Richard Wentk richard at skydancer.com
Thu May 3 15:47:32 CEST 2007


On 3 May 2007, at 12:39, Colin f wrote:

>
> The important question for me is, "does a single oscillator  
> minimoog patch
> sound 'analogue' ?".
> To which the answer is a resounding yes.
> But if I can't hear any extra 'analogueness' in the raw oscillator  
> compared
> to a single-cycle sample of it for the typical duration of a note  
> played on
> the synth, surely that means other factors have a much more important
> influence on analogueness than oscillator jitter ?

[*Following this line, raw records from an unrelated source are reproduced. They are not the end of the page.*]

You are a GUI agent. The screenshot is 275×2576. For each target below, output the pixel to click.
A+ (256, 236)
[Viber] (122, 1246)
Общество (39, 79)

Yes, but all you're doing is eliminating one particular factor.  
Analogueness is likely to be a combination of factors, rather than a  
single one - possibly a synergistic combination which is greater than  
the sum of its parts.

I find that on softsynths, a single digital oscillator usually sounds  
weedy. But some softsynths have a multiple mode which stacks the  
voices so you get 8 or 16 or however many it is, per note. Once you  
do that, the sound fills out nicely and is certainly more 'analogue'  
than a single oscillator.

> Clearly things will be different with a two oscillator sound.
> A worthwhile test there would be to see if you can pick out a pair  
> of real
> analogue oscillators in unison, against a pair of samples in unison  
> where
> the sampled oscillators have small amounts of random modulation.

That would depend on the kind of modulation.

I think the real thing is a combination of:

1/f noise in the background
Poor s/n ratio
Limited or uneven frequency response (hardly any vintage analogue  
gear has a flat 20-20 frequency response)
Jitter
Wander
Waveshape variation with frequency and perhaps temperature
Sync locking effects
Noise burst effects and hysteresis
Distortion - of many different sorts
CV breakthrough effects, which can make envelopes sound like they  
have an extra kick
Non-textbook envelope and LFO curves

And there will be no digital:

Splashy phase shifts at the top end
Quantisation noise
Aliasing
...and other nasties that contribute to that crunchy grainy digital  
sound that seems almost inevitable when working at 44.1.

What makes it complicated is that each item on the list has enough  
potential detail to spawn a few PhDs.

As an aside - it's a classic case of reality being much more  
complicated than the usual models. *Accurately* modelling analogue  
behaviour is light years away from putting a digital sawtooth through  
a digital SVF and using digital envelopes and LFOs for modulation.